→ What the exercise asks
In the account of raptors near Davis, California, where did the Red-tail family have its nest?

→ Page text
'''

In recent years, an observer I trust has reported some interesting wrinkles on the behavior of wild raptors – specifically, a family of Red-tails, a family of American Kestrels, and a family of Cooper’s Hawks, all in the fields and woods around Davis, California.
Red-tails are common raptors throughout the country, familiar to all of us. These had a nest in a median between two major highways near Sacramento. It was not a large area, and it seemed obvious that it was dangerous – surely young fledglings would get hit on the roads – a fate not uncommon to naive or distracted raptors. But surprisingly, the three chicks in the nest fledged safely and began their after-nest schooling. They would flap and flap, jump up and down, fly short distances and crash land. The parents brought dead prey close by and dropped it for the youngsters to find. Later, the prey was alive and the young hunters had to learn to kill it. This was all as expected. What wasn’t nearly as familiar was the solicitous behavior of the parent birds when danger was near. As the sun went down and the scary Owl Hour set in, they called to the youngsters and seemed to encourage them to seek safety in dense cover. Great Horned Owls are among the most ferocious predators young hawks face. They are silent and surprisingly fast – well named “The Tigers of the Forest.” In full light, the parent birds were also vigilant – they quickly decided that the human who kept coming to their area and hanging around was bad! They would fly up, calling and urging the young hawks to move away.

'''

→ Raw data
'''

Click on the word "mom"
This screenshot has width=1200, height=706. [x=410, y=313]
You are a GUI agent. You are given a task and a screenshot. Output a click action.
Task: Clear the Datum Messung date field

'''

→ Result
In a median between two major highways near Sacramento.